Des marqueurs visuels pour les scientifiques
Plus concrètement, elle a consisté en l’envoi dans le ciel norvégien de deux fusées Black Rant XI à 18h14 et 18h16, s’élevant chacune à 322 km et 325 km d’altitude, respectivement. Les fusées ont mesuré la pression atmosphérique et la température de l’atmosphère grâce à des instruments fixés dans leur structure. Ce faisant, elles ont déployé dans le ciel une mixture à l’état gazeux de trimethylaluminium, de baryum et de strontium. Exposé à la lumière, ce mélange se charge d’ions, et produit des nuages colorés semblables aux aurores boréales.
Les aurores boréales n’ont pas simplement une valeur esthétique. Pour les chercheurs, recréer des aurores boréales artificielles permet de suivre la trajectoire de des particules électriques neutres et chargées d'ions. Objectif : mieux comprendre l’ensemble de l’énergie qui circule dans l’espace terrestre. "Plus on en apprend sur les aurores boréales, plus on comprend les processus fondamentaux qui animent l’espace proche de la Terre, un espace de plus en plus sollicité par les hommes, et qui recueille tant les astronautes que les GPS et systèmes de communication pouvant influencer les hommes sur terre au quotidien", décrit la NASA sur son site.

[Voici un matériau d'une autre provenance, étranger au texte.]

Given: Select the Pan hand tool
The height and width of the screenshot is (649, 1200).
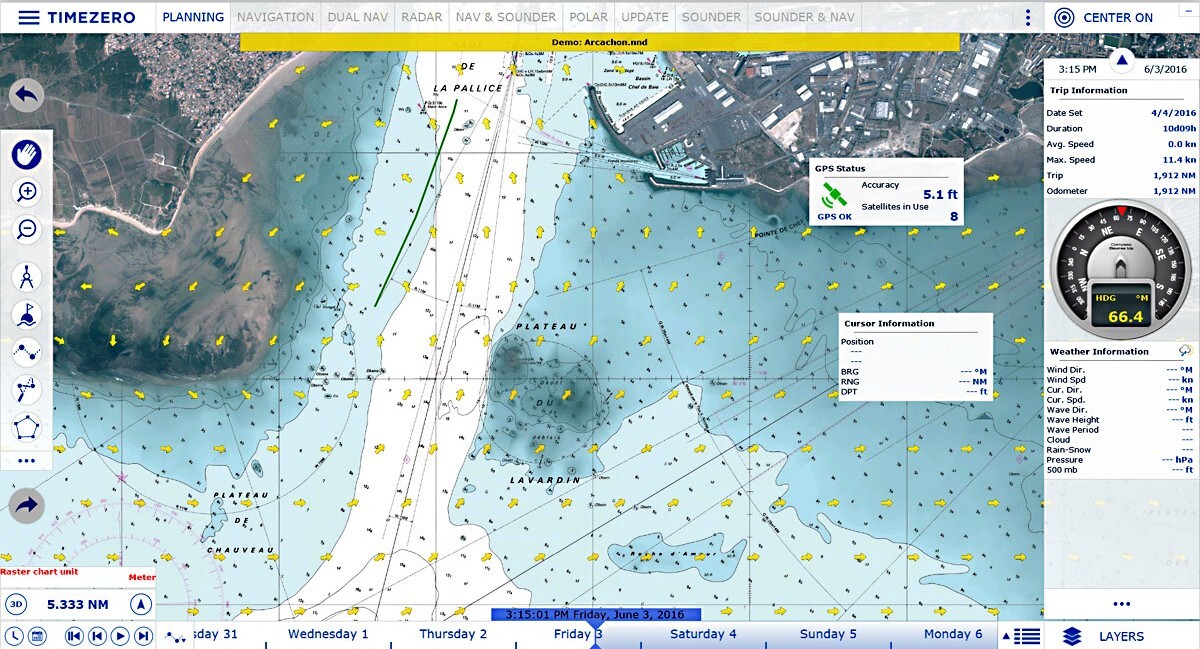Looking at the screenshot, I should click(27, 155).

NASA A l'intérieur de la spatiale Andøya (Norvège) de la NASA
Comprendre le mouvement des particules
""Calculer et enregistrer les mouvements de ces aurores boréales artificielles permettra d’acquérir des données précieuses sur les mouvements horizontaux et verticaux des particules chargées d’ions" à cet endroit du système magnétique de la planète.
Cette expérience intervient après un léger faux bond : initialement prévue en mars, AZURE a été repoussé pour cause de ciel nuageux.